Key features of the Linux software RAID stack:

  • Multithreaded design
  • Portability of arrays between Linux machines without reconstruction
  • Backgrounded array reconstruction using idle system resources
  • Hot-swappable drive support
  • Automatic CPU detection to take advantage of certain CPU features such as streaming Single Instruction Multiple Data (SIMD) support
  • Automatic correction of bad sectors on disks in an array
  • Regular consistency checks of RAID data to ensure the health of the array
  • Proactive monitoring of arrays with email alerts sent to a designated email address on important events
  • Write-intent bitmaps which drastically increase the speed of resync events by allowing the kernel to know precisely which portions of a disk need to be resynced instead of having to resync the entire array after a system crash

    Note, that resync is a process to synchronize the data over the devices in the existing RAID to achieve redundancy

  • Resync checkpointing so that if you reboot your computer during a resync, at startup the resync will pick up where it left off and not start all over again
  • The ability to change parameters of the array after installation, which is called reshaping. For example, you can grow a 4-disk RAID5 array to a 5-disk RAID5 array when you have a new device to add. This grow operation is done live and does not require you to reinstall on the new array
  • Reshaping supports changing the number of devices, the RAID algorithm or size of the RAID array type, such as RAID4, RAID5, RAID6 or RAID10
  • Takeover supports RAID level converting, such as RAID0 to RAID6

15.3. RAID levels and linear support

RAID supports various configurations, including levels 0, 1, 4, 5, 6, 10, and linear. These RAID types are defined as follows:

Level 0

RAID level 0, often called "striping," is a performance-oriented striped data mapping technique. This means the data being written to the array is broken down into stripes and written across the member disks of the array, allowing high I/O performance at low inherent cost but provides no redundancy.

→ **Data segment**
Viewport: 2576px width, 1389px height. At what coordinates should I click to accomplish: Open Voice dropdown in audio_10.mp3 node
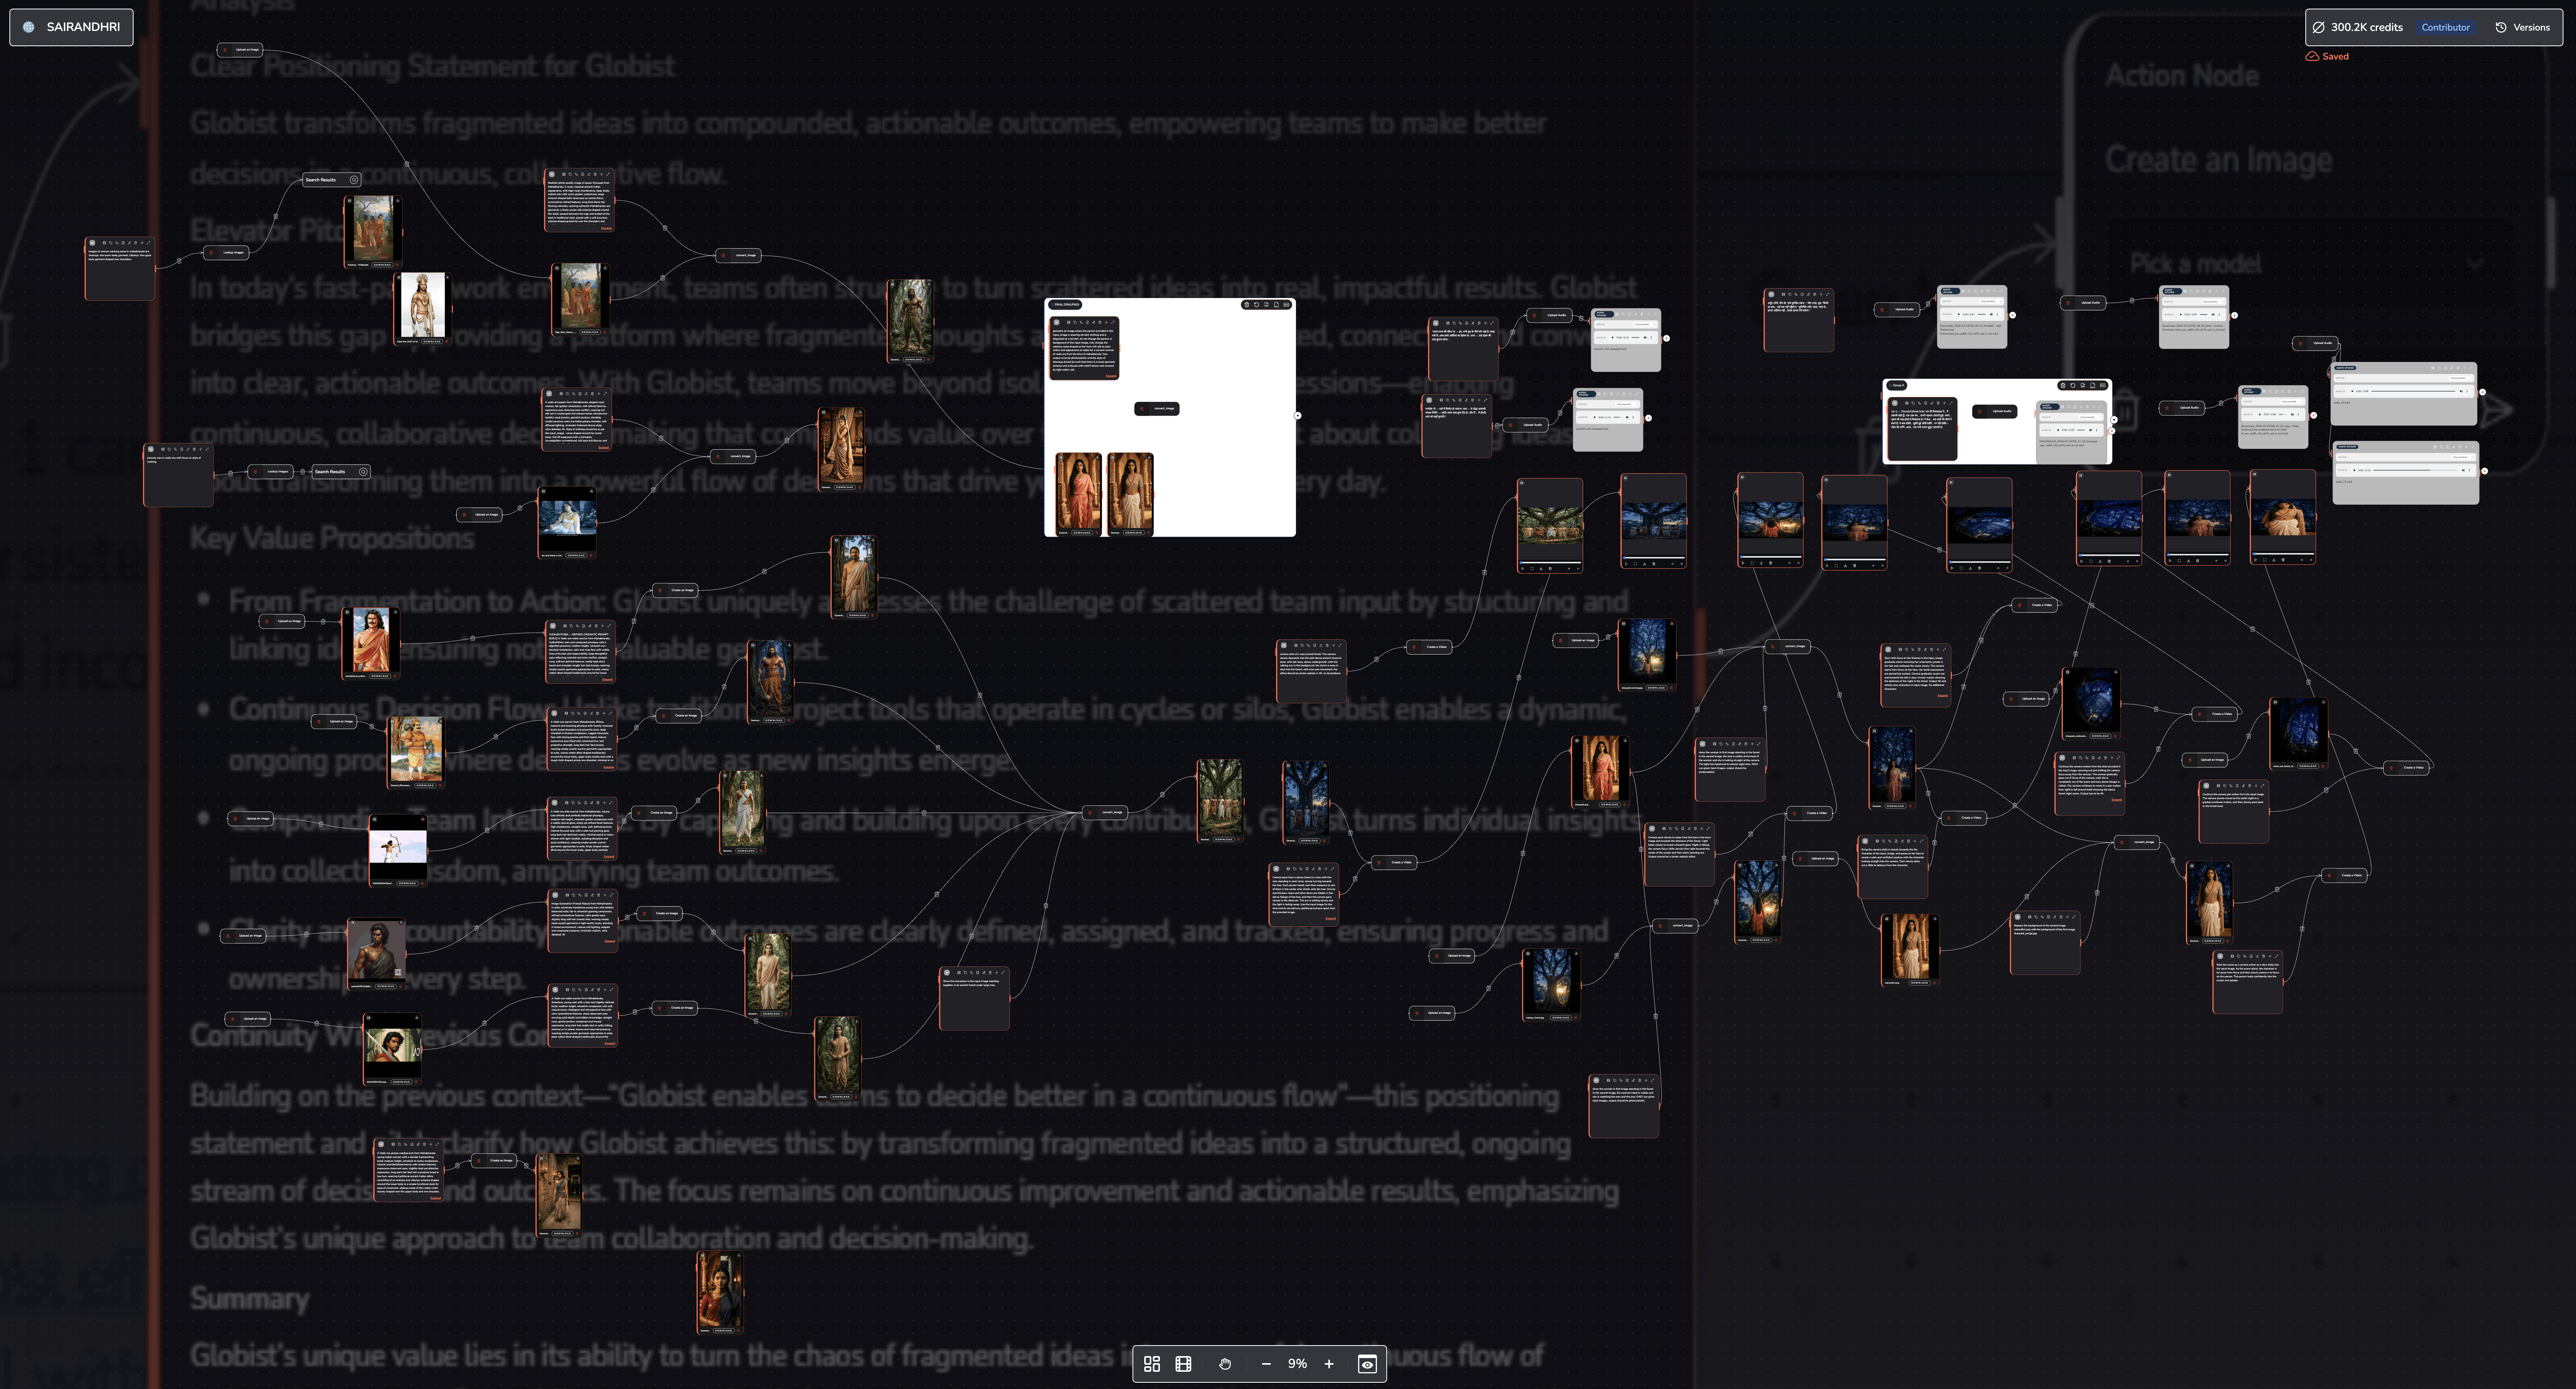(x=2460, y=378)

→ **Tasks to carry out**
1. From the Linux software RAID text, copy word for word the passage that opens with the words containing "RAID level 0, often" and closes with "provides no redundancy.".
2. Answer these questions from the Linux software RAID text:
(a) What is RAID level 0 often called?
(b) What name is given to changing the parameters of an array after installation?
(c) What RAID level conversion is given as an example of what Takeover supports?

→ **Task solutions**
1.
RAID level 0, often called "striping," is a performance-oriented striped data mapping technique. This means the data being written to the array is broken down into stripes and written across the member disks of the array, allowing high I/O performance at low inherent cost but provides no redundancy.

2.
(a) Striping.
(b) Reshaping.
(c) RAID0 to RAID6.